Presented by: Ivan Duran
View Abstract
The gut microbiome is intrinsically dynamic and studies that collect longitudinal microbiome data to assess the dynamics of the gut microbiota during disease development or progression, or after a therapeutic intervention are increasing in frequency. However, efficient computational tools to harness multi-omics longitudinal microbiome data to predict clinical outcomes are underdeveloped. In this project, we aim to develop new machine learning (ML) tools to predict clinical outcomes by making use of time-series microbiome multi-omics data.
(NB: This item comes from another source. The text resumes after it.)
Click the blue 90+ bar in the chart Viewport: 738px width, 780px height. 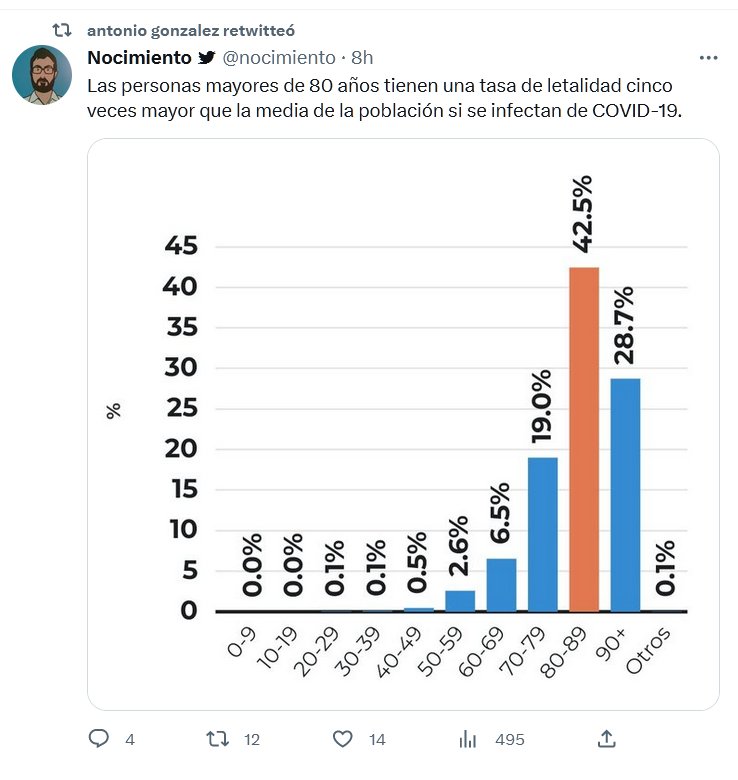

As a case study, we used longitudinal metagenomic and metabolomic data from a prospective, longitudinal birth cohort study of children at high risk of Celiac Disease (CD) and sought to predict CD development in these subjects using pre-onset data. To this end, we trained Random Forest classifiers combined with an efficient feature selection scheme using several pieces of clinical
metadata along with species, strains, pathways, and metabolites abundance data before disease onset as features (predictors). Our analyses revealed that clinical metadata alone are not accurate predictors of disease development (F1-score = 68.67%, 10-fold C.V.). However, we were able to achieve a high prediction performance of 93% (F1-score, 10-fold C.V.) using the abundance of only one pathway at 9 months of age and 100% (F1-score, 10-fold C.V.) using the abundance of only seven microbial strains at 15 months of age. This pilot study demonstrates the utility of ML for inferring key temporal microbiome signatures that are highly predictive of host clinical status. It also lays the foundation for building early predictive tools that would enable physicians to plan for preventive strategies before the clinical manifestation of disease.